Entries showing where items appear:
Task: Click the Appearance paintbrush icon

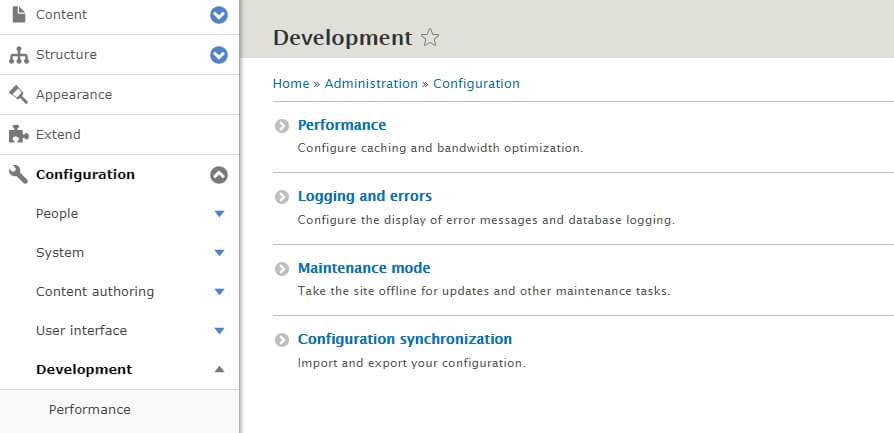Action: point(18,95)
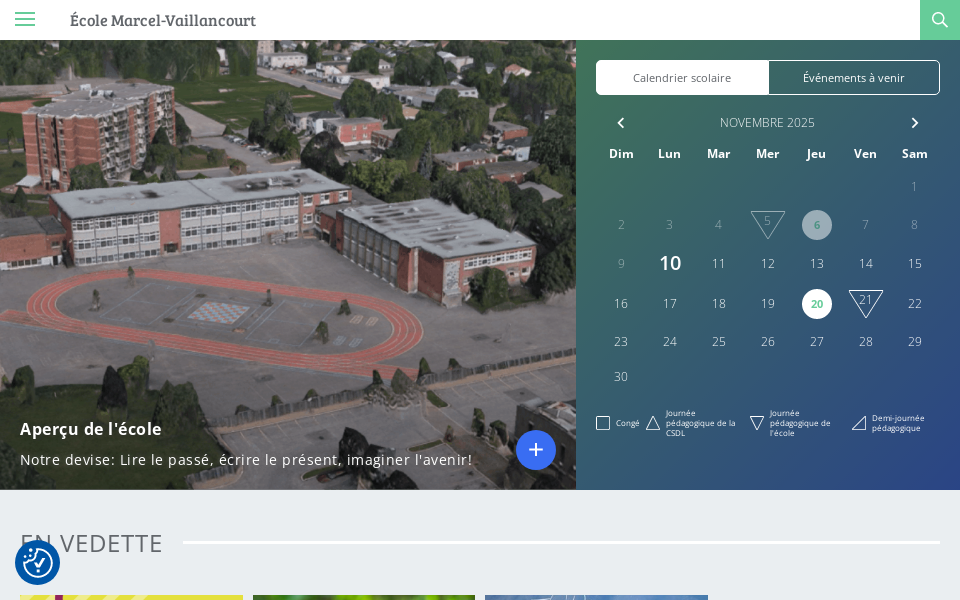Open the Aperçu de l'école heading
This screenshot has width=960, height=600.
click(x=91, y=428)
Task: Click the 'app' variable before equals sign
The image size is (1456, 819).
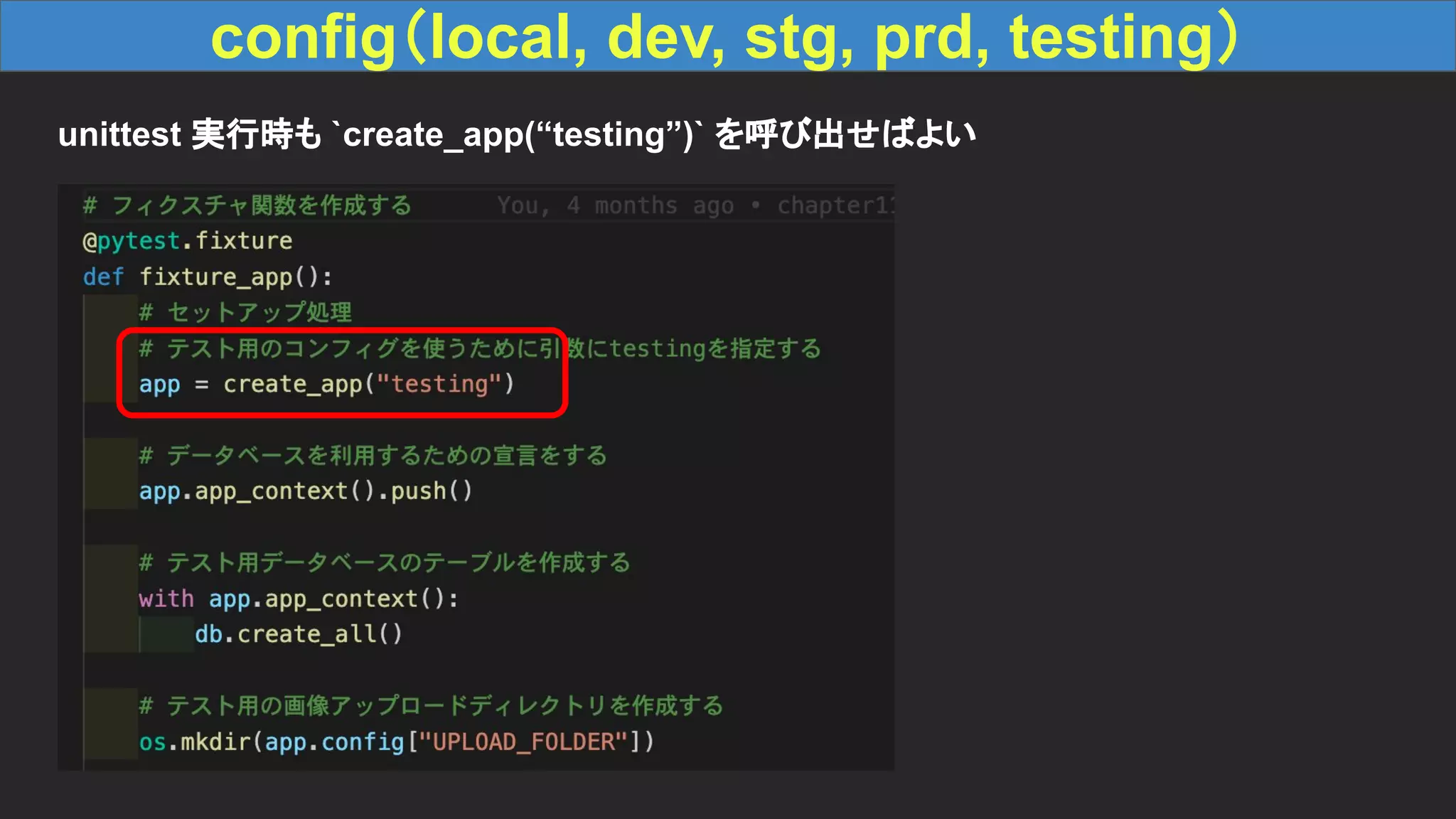Action: pos(159,385)
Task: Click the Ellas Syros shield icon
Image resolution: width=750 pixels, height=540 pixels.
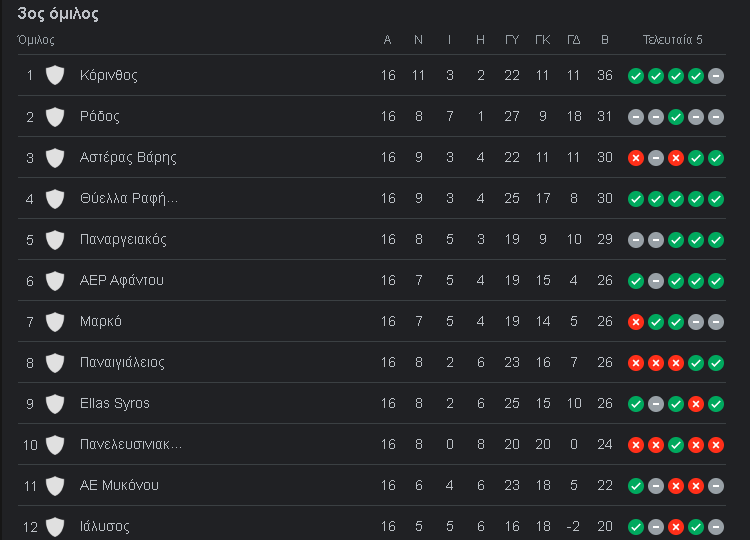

Directions:
Reproduce all of the data above word for word, omitting the pictures.

Answer for this exercise:
Task: Click the Appearance paintbrush icon

Action: point(18,95)
Open the Aperçu de l'école heading
This screenshot has width=960, height=600.
click(x=91, y=428)
Task: Click the 'app' variable before equals sign
The image size is (1456, 819).
Action: pos(159,385)
Task: Click the Ellas Syros shield icon
Image resolution: width=750 pixels, height=540 pixels.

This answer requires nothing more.